Davacı, çekişmeli taşınmazda kiracısı olan davalının 20.10.2004 başlangıçlı kira sözleşmesine dayalı olarak mecurda oturduğunu,ancak taşınmazın kirasında yeterli artış yapmadığını ileri sürerek, kira bedelinin 20.10.2008 tarihinde başlayan dönem için net 12.000 YTL’ye çıkarılmasını istemiştir.
Davalı, istemin haksız olduğunu bildirerek,davanın reddini savunmuştur.
Mahkemece, 05.08.2008 havale tarihli bilirkişi raporuna göre kira bedelinin brüt 11.250 YTL(Net 9000 YTL) olarak belirlenmesine karar verilmiştir.
Davalı vekilinin temyizi üzerine Özel Daire, kararı yukarıdaki gerekçe ile bozmuş; yerel mahkemece önceki kararda direnilmiştir.
Hükmü temyize davalı vekili getirmektedir.
Yerel mahkemece alınan bilirkişi raporunun hüküm kurmaya yeterli olduğu söylenemez. Bozma ilamında da bu husus belirtilmiştir.

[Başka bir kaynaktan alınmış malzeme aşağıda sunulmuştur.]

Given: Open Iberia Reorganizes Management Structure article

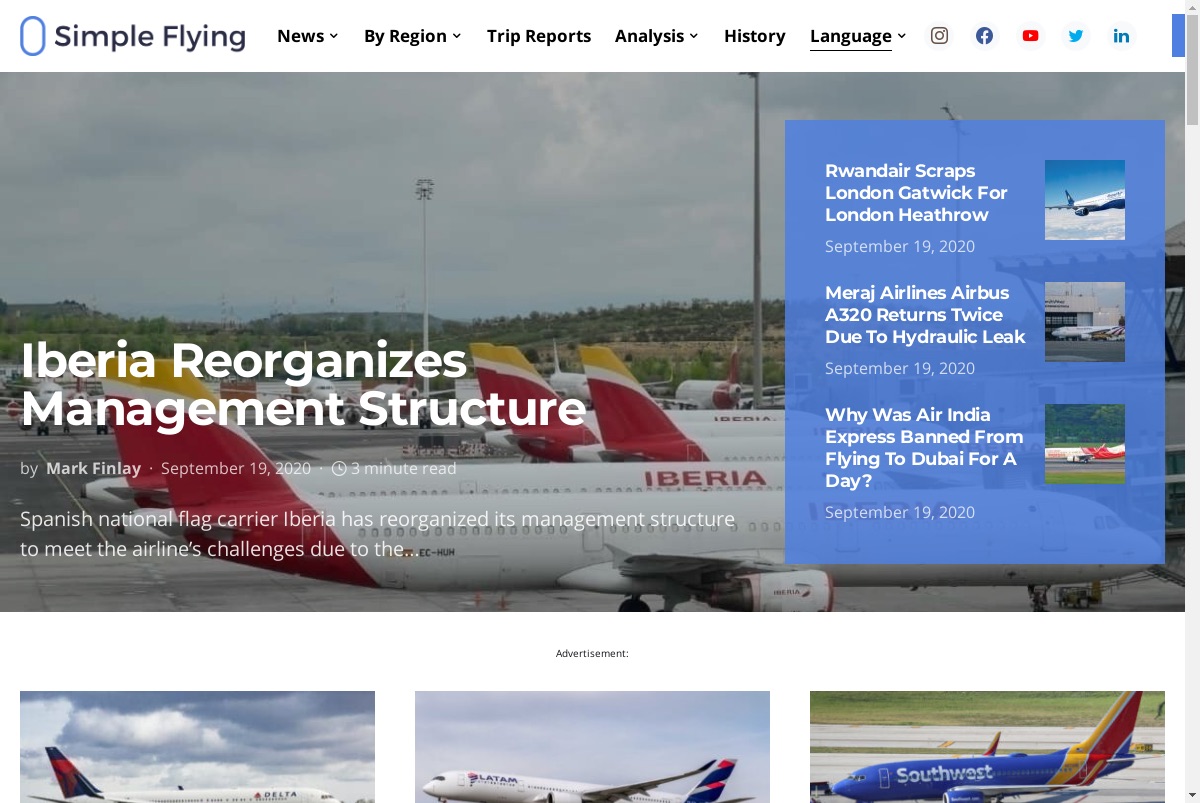Looking at the screenshot, I should point(303,384).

Ne var ki, bozma ilamında ayrıca, tarafların tüm delillerinin varsa emsal kira sözleşmelerinin aslı veya onaylı örneklerinin dosyaya alınması gerektiği de belirtilmiştir. Oysa mahkemece, 08.07.2008 günlü celsede, taraflara varsa emsal kira kontratlarını ibraz etmeleri için keşif gününe kadar kesin mehil verilmesine karar verilmiş olup; bu karardan sonra davacı tarafça dosyaya emsal sunulmadığı gibi davalı tarafça keşif sırasında sunulan bir emsalin de bilirkişi heyeti tarafından sağlıklı bir şekilde irdelenmediği dosya kapsamından anlaşılmaktadır. O halde, mahkemece verilen kesin sürede bir bildirim yapılmayan taraflara, delil ve emsal sunmaları için yeniden süre verilemeyeceği gibi, yerel mahkemenin de resen emsal araştırması yapması beklenemez.
Diğer taraftan, mahkemenin hükmüne esas aldığı bilirkişi raporu da hüküm kurmaya elverişli değildir.
Şu durumda mahkemece, bilirkişilerden yeniden rapor alınarak, kira bedelini belirlemek için görüşlerini sunan mülk bilirkişisinin de yer aldığı bilirkişi heyeti tarafından mevcut emsaller değerlendirilmeli, civardaki aynı niteliklere sahip taşınmazlar göz önünde bulundurularak, dava konusu taşınmaz ve emsaller tek tek görülüp incelenmeli, böylece elde edilen veriler somutlaştırılarak, dava konusu yer ile ayrı ayrı (konumu, çevresi, niteliği, kullanım şekli, kira başlangıç tarihi, kira süreleri vb.) kira parasına etki eden tüm nitelikleri karşılaştırılmalı, emsal kira bedellerinin niçin uygun emsal olup olmadığı somut gerekçelerle açıklanmalı, dava konusu taşınmazın yeniden kiraya verilmesi halinde getirebileceği kira parası tespit edilmeli ve sonuçta belirlenecek kira parası dikkate alınmak suretiyle hak ve nesafete; özellikle tarafların kira sözleşmesinden bekledikleri amaçlarına uygun makul bir kira parasına hükmedilmelidir.
Açıklanan hususlar gözetilmeksizin, yetersiz bilirkişi raporuna dayanılarak hüküm kurulması ve bu kararda direnilmesi usul ve yasaya aykırıdır. Bu nedenle direnme kararının bozulması gerekir.
S O N U Ç : Davalı vekilinin temyiz itirazlarının kabulü ile direnme kararının yukarıda ve Özel Daire bozma ilamında gösterilen nedenlerden dolayı H.U.M.K.nun 429.maddesi gereğince BOZULMASINA, istek halinde temyiz peşin harcının geri verilmesine, 17.03.2010 gününde oybirliği ile karar verildi.